Challenge: Present every line of the records below as a numbered list, omitting any blank lines and the picture markers.

>> Begin Records to use

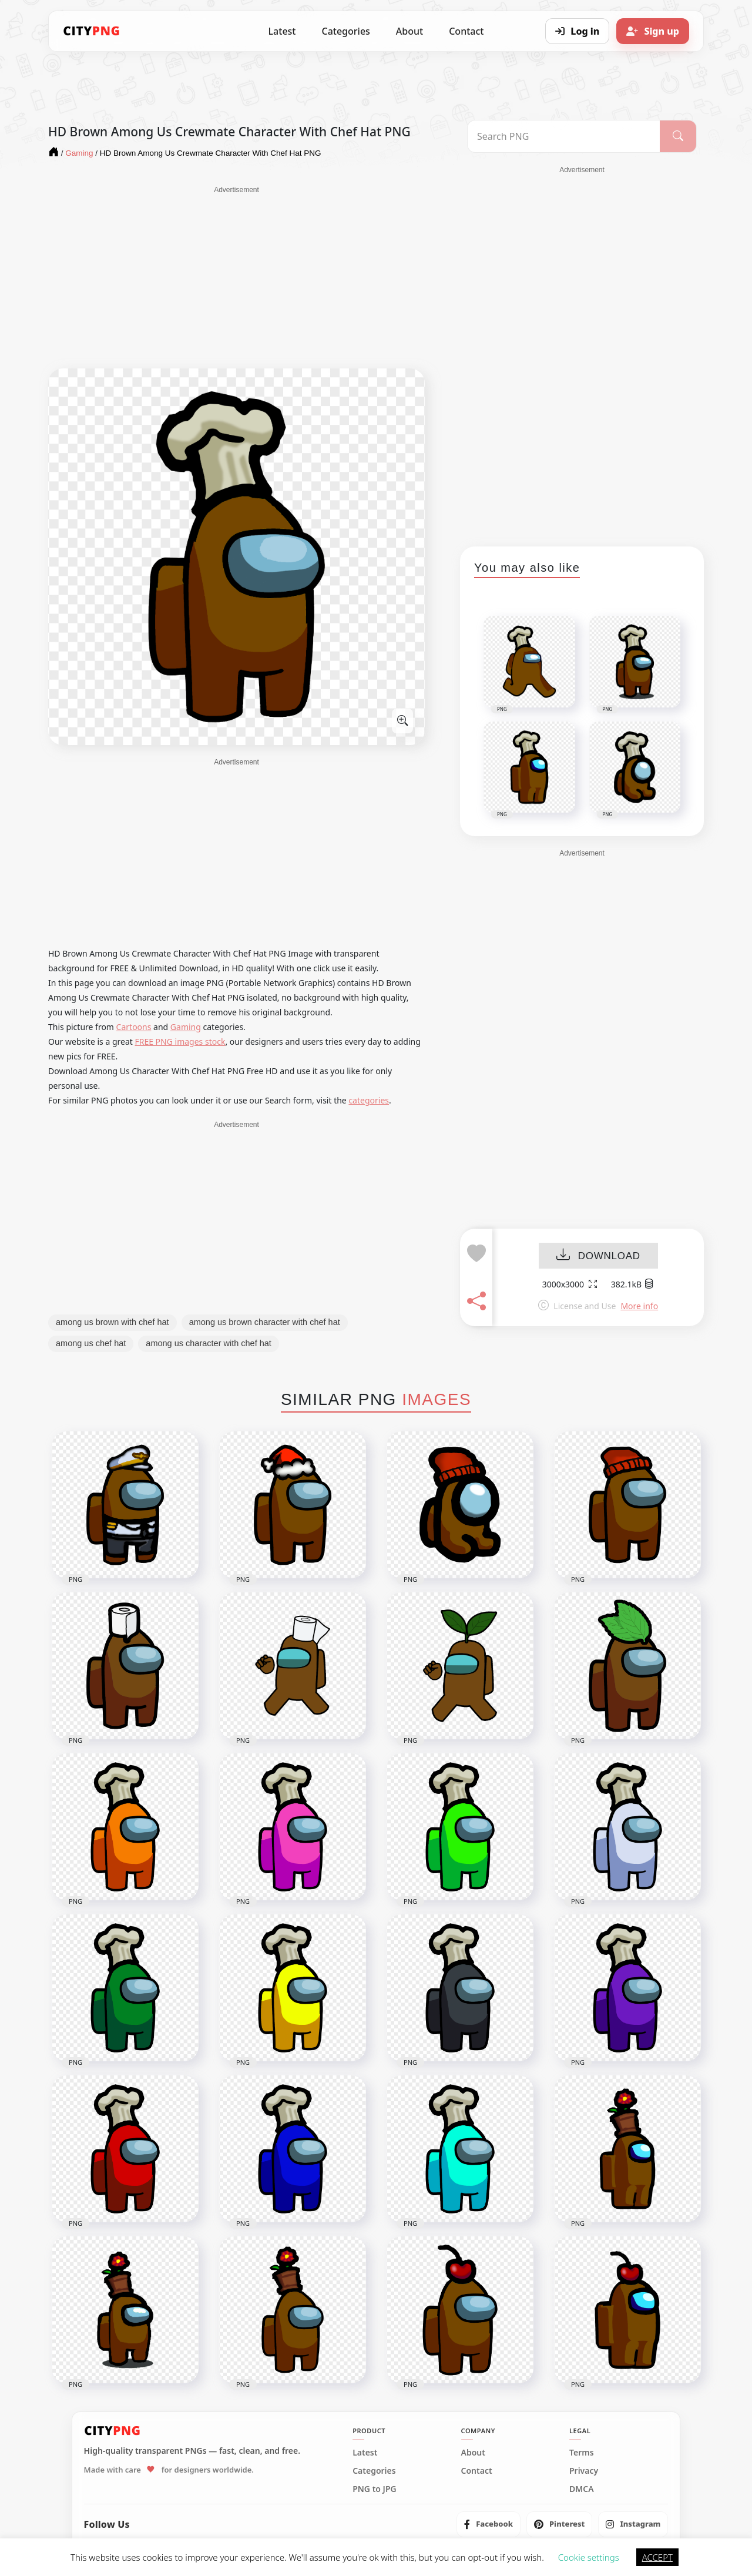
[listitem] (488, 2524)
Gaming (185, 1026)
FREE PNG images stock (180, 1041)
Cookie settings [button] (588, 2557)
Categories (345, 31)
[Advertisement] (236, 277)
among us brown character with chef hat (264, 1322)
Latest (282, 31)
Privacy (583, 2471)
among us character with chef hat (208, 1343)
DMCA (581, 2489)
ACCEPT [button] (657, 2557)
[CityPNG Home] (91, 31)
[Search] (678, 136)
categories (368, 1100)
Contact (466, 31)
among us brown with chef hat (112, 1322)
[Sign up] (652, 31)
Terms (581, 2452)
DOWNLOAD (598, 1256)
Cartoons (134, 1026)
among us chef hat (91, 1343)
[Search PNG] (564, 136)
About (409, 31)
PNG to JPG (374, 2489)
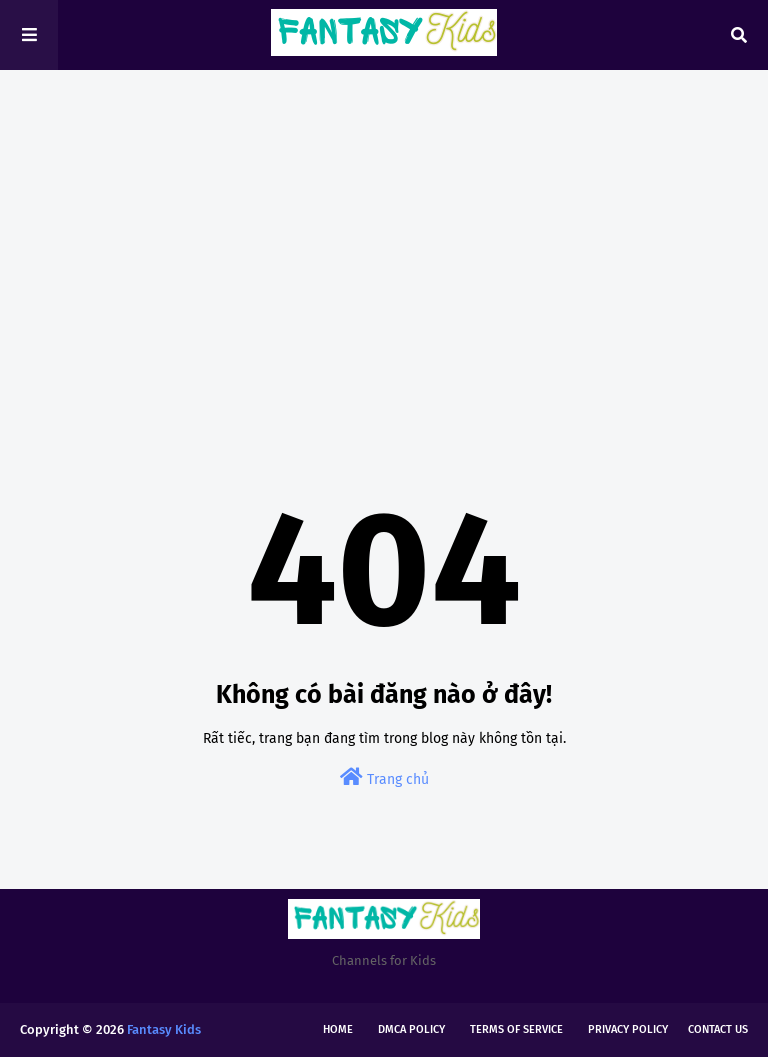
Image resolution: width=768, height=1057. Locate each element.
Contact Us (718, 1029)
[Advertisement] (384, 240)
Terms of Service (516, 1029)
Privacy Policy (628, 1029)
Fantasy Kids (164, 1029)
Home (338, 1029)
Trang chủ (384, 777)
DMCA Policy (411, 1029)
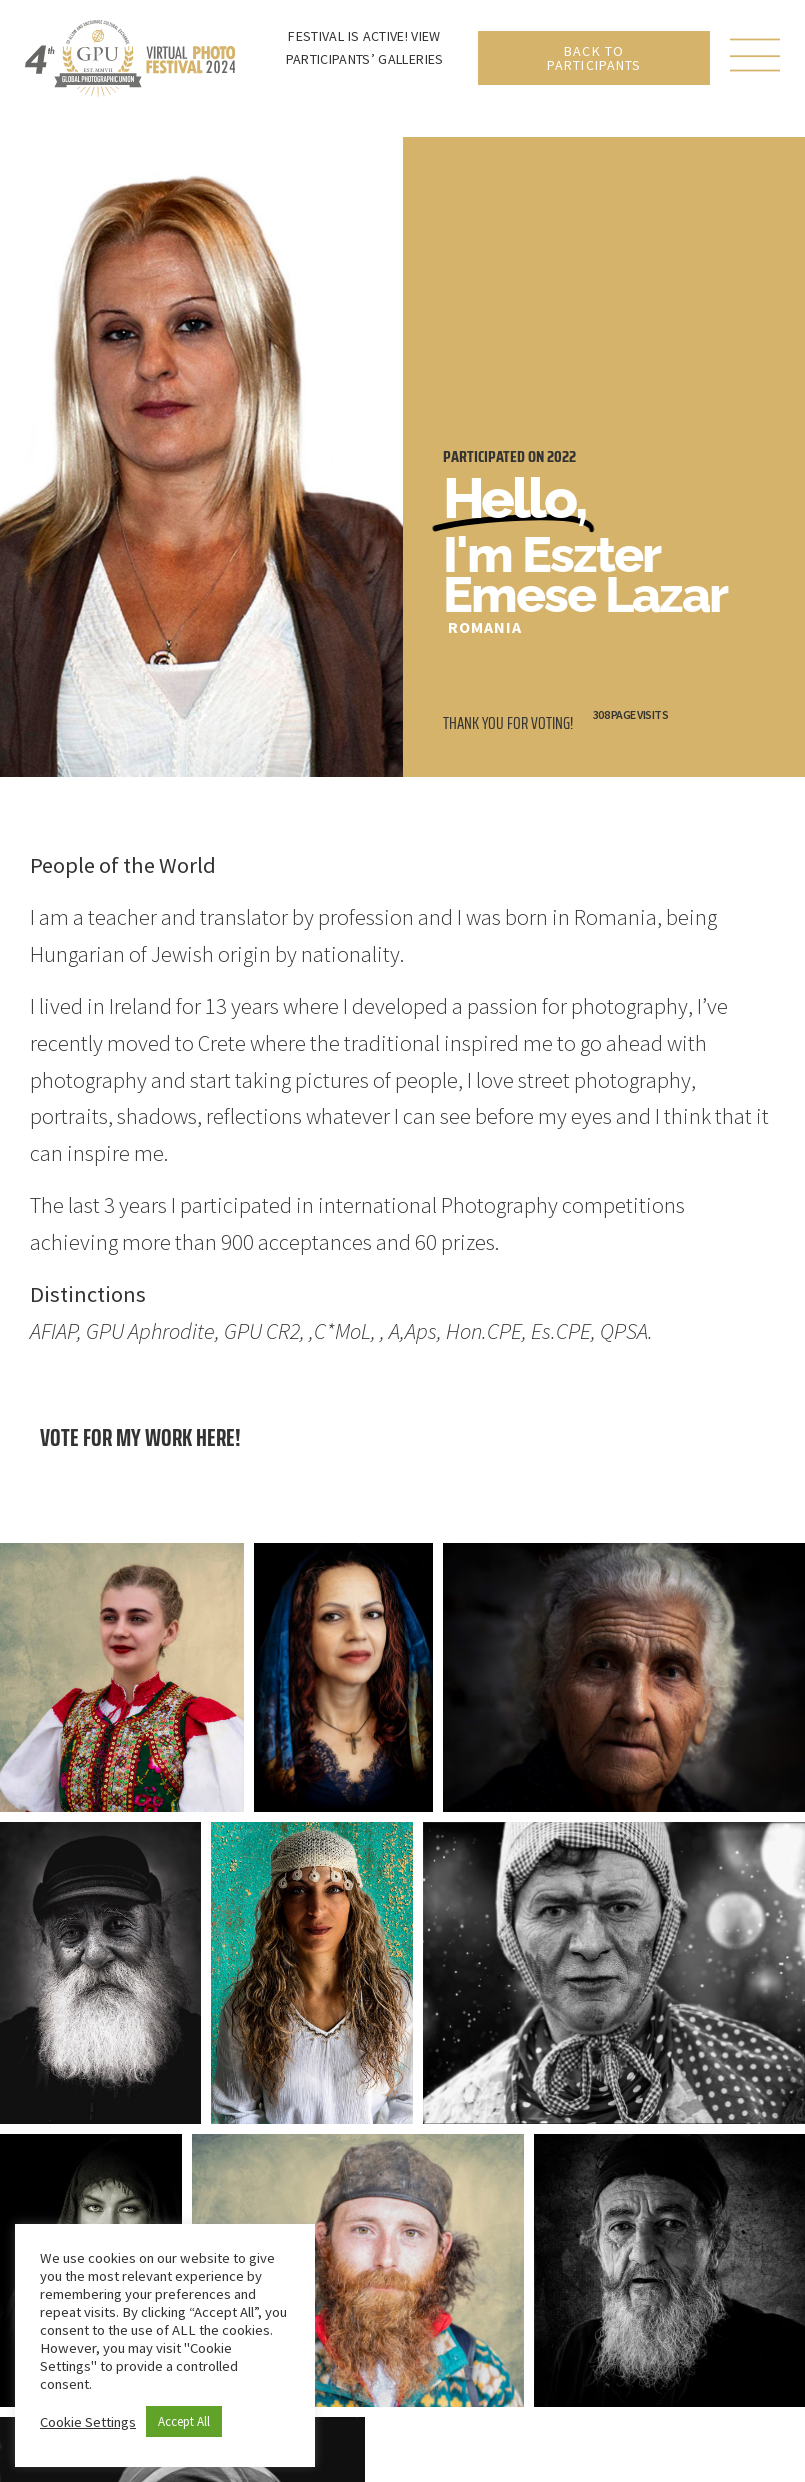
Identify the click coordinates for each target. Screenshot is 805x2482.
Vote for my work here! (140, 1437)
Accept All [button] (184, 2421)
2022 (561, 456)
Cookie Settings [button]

>> End Records to use

Task answer:
1. [listitem] (488, 2524)
2. Gaming (185, 1026)
3. FREE PNG images stock (180, 1041)
4. Cookie settings [button] (588, 2557)
5. Categories (345, 31)
6. [Advertisement] (236, 277)
7. among us brown character with chef hat (264, 1322)
8. Latest (282, 31)
9. Privacy (583, 2471)
10. among us character with chef hat (208, 1343)
11. DMCA (581, 2489)
12. ACCEPT [button] (657, 2557)
13. [CityPNG Home] (91, 31)
14. [Search] (678, 136)
15. categories (368, 1100)
16. Contact (466, 31)
17. among us brown with chef hat (112, 1322)
18. [Sign up] (652, 31)
19. Terms (581, 2452)
20. DOWNLOAD (598, 1256)
21. Cartoons (134, 1026)
22. among us chef hat (91, 1343)
23. [Search PNG] (564, 136)
24. About (409, 31)
25. PNG to JPG (374, 2489)
26. Image resolution: width=768, height=1057. Locate each element.
27. Contact Us (718, 1029)
28. [Advertisement] (384, 240)
29. Terms of Service (516, 1029)
30. Privacy Policy (628, 1029)
31. Fantasy Kids (164, 1029)
32. Home (338, 1029)
33. Trang chủ (384, 777)
34. DMCA Policy (411, 1029)
35. Identify the click coordinates for each target. Screenshot is 805x2482.
36. Vote for my work here! (140, 1437)
37. Accept All [button] (184, 2421)
38. 2022 (561, 456)
39. Cookie Settings [button]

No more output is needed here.